Мать много рассказывала о своей младшей сестре, может, поэтому мне показалось, что женщина в ходках и есть тетя Лиза. Не зря же она остановилась и посмотрела на нас. И сама тетя Лиза до сих пор любит вспоминать об этой встрече:

— Это все родная кровь. Я ведь даже подводу с нянькой не углядела. А тут вдруг остановило что меня. Гляжу: Ветка-старушка едва тянет бричку. Зимихинский фоткаль Еропкин уперся горбом в небо и клюет носом — вожжи в пыли волочатся. За Еропкиным фотографический ящик. По узлам ты, Толька, ползаешь, на меня пальцем тычешь и Володю с нянькой тормошишь. Но тогда я никого не признала. Мелькнуло что-то такое в голове, вздрогнуло сердчишко, но не признала. Зато ты уж, бесенок, кричал во всю ивановскую! Вот и стушевалася я. Думаю, на мне что не так надето. Это ты, горластый, сбил меня с толку. Не дал кровушке моей почувствовать вас как следует…

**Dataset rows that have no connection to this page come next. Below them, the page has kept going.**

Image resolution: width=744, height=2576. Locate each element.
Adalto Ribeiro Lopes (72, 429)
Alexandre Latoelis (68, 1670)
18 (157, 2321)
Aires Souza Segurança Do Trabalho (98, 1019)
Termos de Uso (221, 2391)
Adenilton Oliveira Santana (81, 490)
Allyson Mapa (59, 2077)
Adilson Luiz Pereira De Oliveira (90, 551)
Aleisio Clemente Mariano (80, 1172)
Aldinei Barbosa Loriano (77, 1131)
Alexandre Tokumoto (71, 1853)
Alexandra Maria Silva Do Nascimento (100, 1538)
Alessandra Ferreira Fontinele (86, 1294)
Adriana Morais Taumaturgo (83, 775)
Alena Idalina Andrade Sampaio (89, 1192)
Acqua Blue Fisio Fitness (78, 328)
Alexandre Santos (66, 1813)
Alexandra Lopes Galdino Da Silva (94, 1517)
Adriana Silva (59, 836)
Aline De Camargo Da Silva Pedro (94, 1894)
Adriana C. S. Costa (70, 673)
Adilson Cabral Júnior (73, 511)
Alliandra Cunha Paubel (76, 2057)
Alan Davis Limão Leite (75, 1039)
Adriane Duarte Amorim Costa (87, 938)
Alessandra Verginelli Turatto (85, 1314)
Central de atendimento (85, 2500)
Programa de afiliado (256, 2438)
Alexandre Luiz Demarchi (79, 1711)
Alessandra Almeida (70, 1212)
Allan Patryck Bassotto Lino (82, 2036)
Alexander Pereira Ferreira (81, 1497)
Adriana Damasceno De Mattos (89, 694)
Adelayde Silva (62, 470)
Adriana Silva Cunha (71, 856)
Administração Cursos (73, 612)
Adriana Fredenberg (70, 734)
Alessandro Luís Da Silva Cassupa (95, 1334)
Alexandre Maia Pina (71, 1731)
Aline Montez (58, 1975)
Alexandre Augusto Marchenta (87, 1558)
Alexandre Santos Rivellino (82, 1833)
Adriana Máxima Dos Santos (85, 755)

Деревня словно вымерла — ни души. Даже неумолчные галки притихли в школьных тополях. Все бесцветно, белесо и точно такое, как и восемнадцать лет назад. Только гудят о новой жизни провода да по обе стороны большака вырыты кюветы, белое дно их потрескалось на корочки с приподнятыми уголками. Через канавы ко многим домам вели мостки. А так все было для матери как и прежде. И белый бык в пельмень свернулся у завалинки Сидора Ренева. На рога его пострелята мальчишки надели крынки. Пестрые курицы зарылись под плетень. Только не узнать Полине Финадеевне в окнах старушечьих лиц, вместе с кошками разглядывающих бричку: кого это фоткаль Еропкин в Ишиме подцепил? К кому-нибудь родня погостить едет, да шибко узлы большие, с такими узлами в гости не ездят нынче.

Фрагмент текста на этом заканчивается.